Nicht mit anderen vergleichbar, und trotzdem brummt der Wirtschaftsmotor deutlich leiser. Im Verteilungszentrum der Beneluxtochter des österreichischen Laborzulieferers Greiner Bio-One. Wo sonst die Gabelstapler wie im Bienenkorb in der großen Halle kreuzen, ist es heute deutlich ruhiger. Dabei sei letztes Jahr für die Firma noch hervorragend gelaufen, sagt der Chef Martin Zwinkels: „Wir haben die Sparmaßnahmen im Gesundheitsbereich schon kommen sehen. Und wir hatten für heuer wirklich harte Preisverhandlungen. Die Regierungsvorgaben sind 20 Prozent Einsparung in allen Bereichen. Das muss irgendwo hereinkommen“.

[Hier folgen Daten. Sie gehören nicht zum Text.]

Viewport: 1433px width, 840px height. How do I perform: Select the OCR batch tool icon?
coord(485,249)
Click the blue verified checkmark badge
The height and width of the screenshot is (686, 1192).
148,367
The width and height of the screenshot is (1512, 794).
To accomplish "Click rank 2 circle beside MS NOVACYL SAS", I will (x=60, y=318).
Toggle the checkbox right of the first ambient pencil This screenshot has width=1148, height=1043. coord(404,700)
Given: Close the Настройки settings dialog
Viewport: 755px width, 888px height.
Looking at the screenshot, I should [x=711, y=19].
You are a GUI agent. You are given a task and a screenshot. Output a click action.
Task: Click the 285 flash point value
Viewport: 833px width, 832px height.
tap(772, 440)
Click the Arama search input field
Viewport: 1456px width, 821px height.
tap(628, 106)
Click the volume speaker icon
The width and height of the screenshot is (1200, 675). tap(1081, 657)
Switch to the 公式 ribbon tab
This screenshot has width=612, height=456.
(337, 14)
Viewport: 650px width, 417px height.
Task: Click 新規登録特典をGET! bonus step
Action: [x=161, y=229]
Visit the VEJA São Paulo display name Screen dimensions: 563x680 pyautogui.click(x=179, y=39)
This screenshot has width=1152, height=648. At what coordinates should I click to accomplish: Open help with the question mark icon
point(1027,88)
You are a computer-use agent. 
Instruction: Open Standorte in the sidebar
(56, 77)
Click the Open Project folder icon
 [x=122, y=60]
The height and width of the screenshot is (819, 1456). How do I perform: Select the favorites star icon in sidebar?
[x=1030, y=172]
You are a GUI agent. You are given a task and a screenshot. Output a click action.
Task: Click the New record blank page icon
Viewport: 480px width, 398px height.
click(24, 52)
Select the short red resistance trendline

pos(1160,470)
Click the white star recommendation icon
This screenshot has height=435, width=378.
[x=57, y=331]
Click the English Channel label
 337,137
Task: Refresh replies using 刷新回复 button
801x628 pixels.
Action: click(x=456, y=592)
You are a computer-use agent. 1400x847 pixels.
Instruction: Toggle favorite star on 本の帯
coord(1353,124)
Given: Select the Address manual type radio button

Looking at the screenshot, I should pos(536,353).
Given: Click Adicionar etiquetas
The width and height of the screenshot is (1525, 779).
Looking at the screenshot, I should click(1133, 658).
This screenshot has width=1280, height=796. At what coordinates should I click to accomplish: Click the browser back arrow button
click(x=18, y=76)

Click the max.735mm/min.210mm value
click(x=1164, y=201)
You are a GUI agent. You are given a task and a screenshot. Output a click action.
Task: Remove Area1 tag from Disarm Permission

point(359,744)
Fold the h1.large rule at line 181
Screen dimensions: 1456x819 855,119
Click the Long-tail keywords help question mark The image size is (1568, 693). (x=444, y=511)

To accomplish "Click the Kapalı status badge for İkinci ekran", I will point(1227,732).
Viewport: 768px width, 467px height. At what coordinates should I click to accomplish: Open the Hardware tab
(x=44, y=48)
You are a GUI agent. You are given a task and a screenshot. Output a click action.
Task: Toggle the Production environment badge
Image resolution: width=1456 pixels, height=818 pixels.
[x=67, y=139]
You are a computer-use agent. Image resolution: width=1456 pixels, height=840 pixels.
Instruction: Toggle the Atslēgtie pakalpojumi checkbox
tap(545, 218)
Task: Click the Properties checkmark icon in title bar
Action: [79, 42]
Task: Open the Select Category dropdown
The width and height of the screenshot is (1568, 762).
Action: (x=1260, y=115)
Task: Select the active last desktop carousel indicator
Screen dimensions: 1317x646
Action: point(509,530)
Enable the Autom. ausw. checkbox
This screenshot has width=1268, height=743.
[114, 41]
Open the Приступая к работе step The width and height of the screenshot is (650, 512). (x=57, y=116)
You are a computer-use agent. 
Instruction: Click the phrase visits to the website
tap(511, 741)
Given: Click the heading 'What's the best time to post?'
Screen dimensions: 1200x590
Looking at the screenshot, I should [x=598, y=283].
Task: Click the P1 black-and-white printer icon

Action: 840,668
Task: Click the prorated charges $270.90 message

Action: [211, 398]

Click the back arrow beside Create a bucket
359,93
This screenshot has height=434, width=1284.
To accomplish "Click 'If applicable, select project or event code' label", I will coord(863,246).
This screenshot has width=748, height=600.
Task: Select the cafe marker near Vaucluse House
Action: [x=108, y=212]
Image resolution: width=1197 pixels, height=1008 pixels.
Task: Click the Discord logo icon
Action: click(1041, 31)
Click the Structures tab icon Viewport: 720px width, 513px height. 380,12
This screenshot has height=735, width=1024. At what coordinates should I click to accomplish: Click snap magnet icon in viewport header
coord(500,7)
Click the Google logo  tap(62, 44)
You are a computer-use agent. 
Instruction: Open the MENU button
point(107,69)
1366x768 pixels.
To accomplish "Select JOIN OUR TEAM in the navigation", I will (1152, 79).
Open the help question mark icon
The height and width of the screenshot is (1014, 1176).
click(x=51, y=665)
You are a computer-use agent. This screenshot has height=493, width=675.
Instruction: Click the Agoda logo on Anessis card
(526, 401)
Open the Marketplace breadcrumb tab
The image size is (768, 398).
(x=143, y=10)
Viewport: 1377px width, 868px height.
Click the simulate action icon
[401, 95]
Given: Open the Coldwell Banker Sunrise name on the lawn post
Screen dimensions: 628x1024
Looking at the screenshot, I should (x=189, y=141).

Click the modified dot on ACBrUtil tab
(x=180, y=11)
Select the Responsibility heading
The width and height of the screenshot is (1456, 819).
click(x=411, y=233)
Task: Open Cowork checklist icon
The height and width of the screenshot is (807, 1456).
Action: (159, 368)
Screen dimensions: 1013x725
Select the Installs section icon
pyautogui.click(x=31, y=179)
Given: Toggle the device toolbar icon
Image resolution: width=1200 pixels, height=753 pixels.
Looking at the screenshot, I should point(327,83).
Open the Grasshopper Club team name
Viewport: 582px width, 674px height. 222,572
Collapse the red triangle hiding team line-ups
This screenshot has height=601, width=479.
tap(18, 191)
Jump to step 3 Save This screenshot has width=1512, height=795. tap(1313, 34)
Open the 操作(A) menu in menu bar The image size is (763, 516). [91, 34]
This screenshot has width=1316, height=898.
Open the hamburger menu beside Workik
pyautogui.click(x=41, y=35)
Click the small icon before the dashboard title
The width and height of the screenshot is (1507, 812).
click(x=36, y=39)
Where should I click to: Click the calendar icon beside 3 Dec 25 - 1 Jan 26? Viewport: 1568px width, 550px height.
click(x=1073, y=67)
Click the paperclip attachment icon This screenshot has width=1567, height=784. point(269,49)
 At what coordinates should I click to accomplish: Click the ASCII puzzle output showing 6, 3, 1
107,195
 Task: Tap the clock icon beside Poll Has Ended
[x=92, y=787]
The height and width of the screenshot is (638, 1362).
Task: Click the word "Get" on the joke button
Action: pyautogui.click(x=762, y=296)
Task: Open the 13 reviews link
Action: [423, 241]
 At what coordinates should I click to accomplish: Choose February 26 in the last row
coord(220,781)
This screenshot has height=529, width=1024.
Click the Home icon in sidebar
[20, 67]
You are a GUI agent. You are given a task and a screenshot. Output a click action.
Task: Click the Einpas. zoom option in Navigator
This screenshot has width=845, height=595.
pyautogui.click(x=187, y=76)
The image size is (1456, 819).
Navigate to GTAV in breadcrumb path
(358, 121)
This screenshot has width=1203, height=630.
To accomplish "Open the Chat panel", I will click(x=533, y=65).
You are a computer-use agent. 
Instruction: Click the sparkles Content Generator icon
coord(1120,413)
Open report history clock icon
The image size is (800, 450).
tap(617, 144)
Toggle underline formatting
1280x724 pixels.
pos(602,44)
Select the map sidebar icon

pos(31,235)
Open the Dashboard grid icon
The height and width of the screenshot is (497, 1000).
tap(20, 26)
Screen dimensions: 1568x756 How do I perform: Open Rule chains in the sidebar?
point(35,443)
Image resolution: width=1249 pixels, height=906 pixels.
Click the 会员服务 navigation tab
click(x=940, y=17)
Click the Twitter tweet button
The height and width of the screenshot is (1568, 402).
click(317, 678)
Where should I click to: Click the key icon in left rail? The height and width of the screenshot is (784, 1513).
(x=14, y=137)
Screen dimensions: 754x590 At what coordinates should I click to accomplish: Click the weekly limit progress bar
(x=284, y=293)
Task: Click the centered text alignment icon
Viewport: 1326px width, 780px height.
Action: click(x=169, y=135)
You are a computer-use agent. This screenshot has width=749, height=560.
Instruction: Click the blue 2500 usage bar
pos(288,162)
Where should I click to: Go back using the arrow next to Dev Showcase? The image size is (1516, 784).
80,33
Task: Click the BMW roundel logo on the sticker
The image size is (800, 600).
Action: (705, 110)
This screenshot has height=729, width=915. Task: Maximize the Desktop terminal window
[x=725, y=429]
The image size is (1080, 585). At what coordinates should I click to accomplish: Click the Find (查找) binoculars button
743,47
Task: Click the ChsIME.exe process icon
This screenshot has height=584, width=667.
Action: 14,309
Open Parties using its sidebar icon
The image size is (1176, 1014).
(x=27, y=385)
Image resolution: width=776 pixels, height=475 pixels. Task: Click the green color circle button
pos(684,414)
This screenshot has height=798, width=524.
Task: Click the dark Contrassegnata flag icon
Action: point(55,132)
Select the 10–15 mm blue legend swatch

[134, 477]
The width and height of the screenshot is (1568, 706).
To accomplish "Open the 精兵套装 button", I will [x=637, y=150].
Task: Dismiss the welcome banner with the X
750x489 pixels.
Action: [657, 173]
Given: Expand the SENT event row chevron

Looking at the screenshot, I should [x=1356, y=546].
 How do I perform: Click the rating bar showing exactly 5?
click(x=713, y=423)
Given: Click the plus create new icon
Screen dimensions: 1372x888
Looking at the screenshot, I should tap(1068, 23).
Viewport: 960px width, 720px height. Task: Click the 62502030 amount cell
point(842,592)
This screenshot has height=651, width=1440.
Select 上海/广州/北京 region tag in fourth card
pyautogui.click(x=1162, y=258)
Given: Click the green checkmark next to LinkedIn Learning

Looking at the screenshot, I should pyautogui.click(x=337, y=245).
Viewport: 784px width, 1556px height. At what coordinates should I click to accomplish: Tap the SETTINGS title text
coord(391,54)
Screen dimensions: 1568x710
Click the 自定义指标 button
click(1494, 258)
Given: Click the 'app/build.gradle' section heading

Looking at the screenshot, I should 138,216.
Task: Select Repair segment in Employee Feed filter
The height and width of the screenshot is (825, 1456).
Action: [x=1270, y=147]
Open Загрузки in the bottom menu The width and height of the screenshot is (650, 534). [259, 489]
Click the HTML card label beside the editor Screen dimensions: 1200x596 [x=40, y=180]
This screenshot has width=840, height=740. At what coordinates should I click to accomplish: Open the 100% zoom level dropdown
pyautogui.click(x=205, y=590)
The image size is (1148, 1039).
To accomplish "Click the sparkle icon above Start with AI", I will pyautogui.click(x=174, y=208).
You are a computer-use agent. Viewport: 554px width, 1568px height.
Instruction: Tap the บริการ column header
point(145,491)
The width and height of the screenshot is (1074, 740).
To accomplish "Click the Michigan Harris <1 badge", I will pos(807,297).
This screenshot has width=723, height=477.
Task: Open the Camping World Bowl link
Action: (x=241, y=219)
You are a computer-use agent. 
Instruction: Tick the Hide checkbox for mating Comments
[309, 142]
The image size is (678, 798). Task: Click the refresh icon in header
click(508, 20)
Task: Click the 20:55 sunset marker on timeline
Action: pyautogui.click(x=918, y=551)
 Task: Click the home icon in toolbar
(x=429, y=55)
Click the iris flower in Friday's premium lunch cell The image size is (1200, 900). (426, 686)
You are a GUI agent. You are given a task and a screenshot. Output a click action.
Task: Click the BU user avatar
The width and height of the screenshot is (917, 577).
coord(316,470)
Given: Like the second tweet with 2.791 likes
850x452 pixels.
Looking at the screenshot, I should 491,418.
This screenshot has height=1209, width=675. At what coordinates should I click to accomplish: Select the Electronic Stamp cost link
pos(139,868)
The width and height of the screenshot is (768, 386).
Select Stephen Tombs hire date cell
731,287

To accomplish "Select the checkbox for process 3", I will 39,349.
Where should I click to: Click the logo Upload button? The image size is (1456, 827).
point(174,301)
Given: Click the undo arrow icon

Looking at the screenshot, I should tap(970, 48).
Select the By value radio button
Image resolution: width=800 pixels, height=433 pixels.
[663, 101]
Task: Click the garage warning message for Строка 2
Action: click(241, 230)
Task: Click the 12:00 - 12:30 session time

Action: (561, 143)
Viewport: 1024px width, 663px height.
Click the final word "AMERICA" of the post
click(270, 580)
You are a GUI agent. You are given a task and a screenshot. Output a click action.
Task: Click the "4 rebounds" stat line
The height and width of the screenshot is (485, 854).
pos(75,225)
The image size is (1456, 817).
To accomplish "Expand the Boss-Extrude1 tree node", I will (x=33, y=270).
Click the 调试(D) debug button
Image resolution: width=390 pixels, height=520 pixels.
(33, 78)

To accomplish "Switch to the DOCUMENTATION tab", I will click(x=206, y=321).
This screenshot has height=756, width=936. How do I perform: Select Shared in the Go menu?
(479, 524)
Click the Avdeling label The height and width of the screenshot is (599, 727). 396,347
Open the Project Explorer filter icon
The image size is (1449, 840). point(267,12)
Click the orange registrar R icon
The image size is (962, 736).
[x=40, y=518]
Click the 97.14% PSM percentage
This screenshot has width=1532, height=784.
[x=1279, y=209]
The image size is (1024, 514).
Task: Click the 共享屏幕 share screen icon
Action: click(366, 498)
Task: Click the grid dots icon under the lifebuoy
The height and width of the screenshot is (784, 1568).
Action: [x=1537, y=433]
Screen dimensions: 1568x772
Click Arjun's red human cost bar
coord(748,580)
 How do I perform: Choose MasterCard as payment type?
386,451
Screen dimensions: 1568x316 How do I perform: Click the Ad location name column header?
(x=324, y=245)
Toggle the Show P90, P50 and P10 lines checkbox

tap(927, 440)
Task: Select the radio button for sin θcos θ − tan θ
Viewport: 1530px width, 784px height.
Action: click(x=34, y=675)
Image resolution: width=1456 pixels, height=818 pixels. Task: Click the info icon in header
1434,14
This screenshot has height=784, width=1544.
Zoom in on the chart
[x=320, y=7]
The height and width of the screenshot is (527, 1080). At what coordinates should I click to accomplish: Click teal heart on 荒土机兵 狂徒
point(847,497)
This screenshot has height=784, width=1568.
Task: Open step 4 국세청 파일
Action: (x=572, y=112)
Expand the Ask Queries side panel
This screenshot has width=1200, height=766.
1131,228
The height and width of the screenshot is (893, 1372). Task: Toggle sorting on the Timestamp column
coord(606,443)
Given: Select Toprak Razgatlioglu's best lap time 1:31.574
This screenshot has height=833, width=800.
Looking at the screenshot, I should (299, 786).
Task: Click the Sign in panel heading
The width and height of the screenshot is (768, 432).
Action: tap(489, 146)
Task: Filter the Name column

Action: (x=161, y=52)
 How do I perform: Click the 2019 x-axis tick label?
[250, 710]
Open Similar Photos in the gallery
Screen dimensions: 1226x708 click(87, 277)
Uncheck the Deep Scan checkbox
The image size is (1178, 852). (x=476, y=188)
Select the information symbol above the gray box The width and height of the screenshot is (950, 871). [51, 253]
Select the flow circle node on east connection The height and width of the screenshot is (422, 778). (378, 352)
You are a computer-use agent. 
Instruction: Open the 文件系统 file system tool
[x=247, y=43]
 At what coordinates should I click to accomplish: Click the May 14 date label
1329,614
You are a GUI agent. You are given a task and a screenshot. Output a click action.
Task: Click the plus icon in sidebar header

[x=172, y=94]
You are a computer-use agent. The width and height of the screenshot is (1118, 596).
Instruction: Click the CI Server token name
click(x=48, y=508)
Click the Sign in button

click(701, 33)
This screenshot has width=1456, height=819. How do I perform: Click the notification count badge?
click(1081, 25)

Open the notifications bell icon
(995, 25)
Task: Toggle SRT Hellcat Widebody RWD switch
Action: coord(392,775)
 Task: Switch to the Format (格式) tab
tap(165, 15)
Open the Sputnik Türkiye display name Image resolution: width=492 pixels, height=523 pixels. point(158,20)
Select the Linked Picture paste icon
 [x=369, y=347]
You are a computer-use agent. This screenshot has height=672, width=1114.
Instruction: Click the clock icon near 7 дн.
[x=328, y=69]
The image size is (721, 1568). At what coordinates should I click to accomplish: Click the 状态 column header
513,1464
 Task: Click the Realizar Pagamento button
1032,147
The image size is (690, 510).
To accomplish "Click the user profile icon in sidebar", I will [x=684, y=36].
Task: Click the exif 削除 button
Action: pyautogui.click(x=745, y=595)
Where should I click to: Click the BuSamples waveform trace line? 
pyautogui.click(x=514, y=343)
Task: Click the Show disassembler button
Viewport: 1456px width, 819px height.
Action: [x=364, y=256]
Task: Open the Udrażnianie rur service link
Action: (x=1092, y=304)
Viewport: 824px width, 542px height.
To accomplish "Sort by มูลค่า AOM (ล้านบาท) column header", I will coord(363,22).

Wilders wettert gegen Euro

Die Niederlande stecken seit Ende des Vorjahres in der Rezession. Im Klub der reicheren Euroländer sind sie die einzigen, die heuer mit einem Wirtschaftsrückgang rechnen müssen. Vor allem der Konsum stockt. Die Kaufkraft der niederländischen Löhne geht seit zehn Jahren stetig zurück.

Trotzdem will die Minderheitsregierung von Liberalen und Christdemokraten nach einem bereits beschlossenen Sparpaket ein weiteres schnüren. Gemeinsam mit ihrem Mehrheitsbeschaffer, dem Rechtspopulisten Geert Wilders, verhandelt sie seit drei Wochen. Und will erst etwas sagen, wenn weißer Rauch aufsteigt. Wilders selbst hat die Regierung schon zu Beginn wieder einmal in die Enge getrieben. Statt Unterstützung von pleitegefährdeten Südeuropäern fordert er raus aus dem Euro und zurück zum Gulden: „Es ist wichtig der Transferunion in der Eurozone einen Riegel vorzuschieben und zum Gulden zurückzukehren. Machen wir doch eine Volksabstimmung und schauen, was dabei rauskommt“.

Wähler sind wütend

Auch wenn die Gulden-Forderung in den stark Export-abhängigen Niederlanden nur wenige ernst nehmen, das bisher harte Auftreten gegen die Südeuropäer geht auch auf Wilders und die wachsende EU-Skepsis zurück. Doch jetzt trifft der Sparzwang zu Hause auf den Unwillen der Wähler, weiß die Politologin Sarah Lange von der Universität Amsterdam: "Es hat schon Kürzungen gegeben und die haben voll die Bürger getroffen - nicht die Banken oder Fonds. Die Leute wehren sich jetzt. Sie sehen diese Sparmaßnahmen als von der EU auferlegt, obwohl auch die Regierung für die Einschnitte eintritt".

Kampf ums Triple A

Die Regierung will als eine der letzten in der Eurozone die höchste Kreditwürdigkeit, das Triple A erhalten. Eine Zerreißprobe, denn selbst mit der Unterstützung von Wilders hängt die Mehrheit an einem Abgeordneten. Und von Wilders Partei für die Freiheit ist diese Woche einer abgesprungen. Die Regierung will er nicht stürzen lassen, sagt er. Er weiß aber, dass er sie in der Hand hat.